Intensity of Menopause Symptoms and the Effect on Women's Health
As mentioned, surgical menopause can trigger more intense menopausal symptoms in women's health. However, your own hormone levels prior to menopause can influence how you handle the menopausal transition. Some women have more intense hot flushes and night sweats while others will find that their menstrual cycles are irregular and heavier. The frequency and severity of menopause symptoms varies from one woman to another as her body finds its own way to prepare for menopause. In fact, although uncommon – some women will find that their menstrual periods simply stop and they enter menopause quite rapidly. Other women will notice the symptoms of menopause last a decade or more and are very gradual, before they finally experience their last menstrual period.
Your Personal Support Network During Menopause
Each woman has her own support network and ways to handle stress, namely in relation to those around her. Women who have a weaker support network may find menopause more difficult to handle than women who have supportive and communicative friends, family and a partner. Simply talking about your concerns during menopause can be enormously beneficial and if you do not have trustworthy people in your life for support, you might want to look into obtaining counselling or joining a woman's group.
Your Personality and Style of Communication
Even if every woman experienced exactly the same pattern and timing of menopause symptoms, there would still be enormous variation in how each woman handles menopause.
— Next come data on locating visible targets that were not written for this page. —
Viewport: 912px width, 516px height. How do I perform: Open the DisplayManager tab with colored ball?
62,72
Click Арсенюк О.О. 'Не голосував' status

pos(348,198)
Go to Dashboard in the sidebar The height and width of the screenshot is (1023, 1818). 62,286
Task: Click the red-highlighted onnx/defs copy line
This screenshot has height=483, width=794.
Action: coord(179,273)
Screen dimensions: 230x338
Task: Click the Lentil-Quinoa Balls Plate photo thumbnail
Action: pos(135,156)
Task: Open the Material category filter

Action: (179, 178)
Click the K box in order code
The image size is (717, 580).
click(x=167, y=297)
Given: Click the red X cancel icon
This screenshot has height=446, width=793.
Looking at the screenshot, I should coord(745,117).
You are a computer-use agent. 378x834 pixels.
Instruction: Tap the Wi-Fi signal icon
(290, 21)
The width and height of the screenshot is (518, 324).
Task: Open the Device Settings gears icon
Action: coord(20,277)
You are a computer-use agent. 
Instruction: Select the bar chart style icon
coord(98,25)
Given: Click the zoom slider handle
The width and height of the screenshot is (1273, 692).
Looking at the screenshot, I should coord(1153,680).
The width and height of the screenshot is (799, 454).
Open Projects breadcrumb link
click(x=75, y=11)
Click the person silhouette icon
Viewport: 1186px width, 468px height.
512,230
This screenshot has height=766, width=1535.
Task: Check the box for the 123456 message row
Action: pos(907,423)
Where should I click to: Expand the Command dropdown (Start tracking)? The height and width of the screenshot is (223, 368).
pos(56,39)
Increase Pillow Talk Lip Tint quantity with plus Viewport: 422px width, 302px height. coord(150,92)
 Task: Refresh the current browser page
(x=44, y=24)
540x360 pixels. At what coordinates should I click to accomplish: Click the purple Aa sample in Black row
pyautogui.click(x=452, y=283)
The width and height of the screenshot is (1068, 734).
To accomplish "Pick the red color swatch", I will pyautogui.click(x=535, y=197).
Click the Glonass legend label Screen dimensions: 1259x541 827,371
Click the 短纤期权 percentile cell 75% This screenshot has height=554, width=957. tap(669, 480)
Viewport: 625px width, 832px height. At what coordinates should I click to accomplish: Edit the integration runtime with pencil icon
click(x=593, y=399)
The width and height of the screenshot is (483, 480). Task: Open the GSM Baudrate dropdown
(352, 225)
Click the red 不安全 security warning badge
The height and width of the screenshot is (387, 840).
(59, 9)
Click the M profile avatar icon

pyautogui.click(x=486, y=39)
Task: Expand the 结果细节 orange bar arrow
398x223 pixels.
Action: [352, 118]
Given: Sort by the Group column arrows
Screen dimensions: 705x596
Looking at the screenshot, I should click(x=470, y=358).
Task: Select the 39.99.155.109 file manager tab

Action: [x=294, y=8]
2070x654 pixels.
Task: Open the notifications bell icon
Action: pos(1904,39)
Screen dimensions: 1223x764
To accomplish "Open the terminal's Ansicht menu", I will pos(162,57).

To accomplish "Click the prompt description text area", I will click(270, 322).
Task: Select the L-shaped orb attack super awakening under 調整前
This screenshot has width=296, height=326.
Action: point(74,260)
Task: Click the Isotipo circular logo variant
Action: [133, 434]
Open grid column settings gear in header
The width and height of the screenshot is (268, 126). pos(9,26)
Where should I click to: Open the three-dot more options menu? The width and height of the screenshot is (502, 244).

Your personality and communication style will greatly influence the ease at which you transition through menopause. Women who 'clam up' and tend to avoid talking about their feelings may internalise their difficulties with menopause, which can ultimately make the transition far more challenging. Others will become bad-tempered with those around them as they try to handle the mood swings and sadness that can accompany the menopausal transition. If you tend to push people away during menopause, you will find that you increasingly have a harder time handling menopause. In turn, your support network can dwindle as your friends and family feel alienated and hurt by your anger.
Improving Women's Health and Handling Menopause Better
If you have previously found that menopause symptoms have left you handling this change of life in a less than ideal way, you can still take positive steps to improve your menopausal experience. Resolve to make healthy decisions in how you communicate with loved ones and take the time and effort to look after your own mental, emotional and physical needs. We all handle menopause differently but one thing that every woman has in common is the ability to make positive changes, regardless of your starting point in the menopausal transition.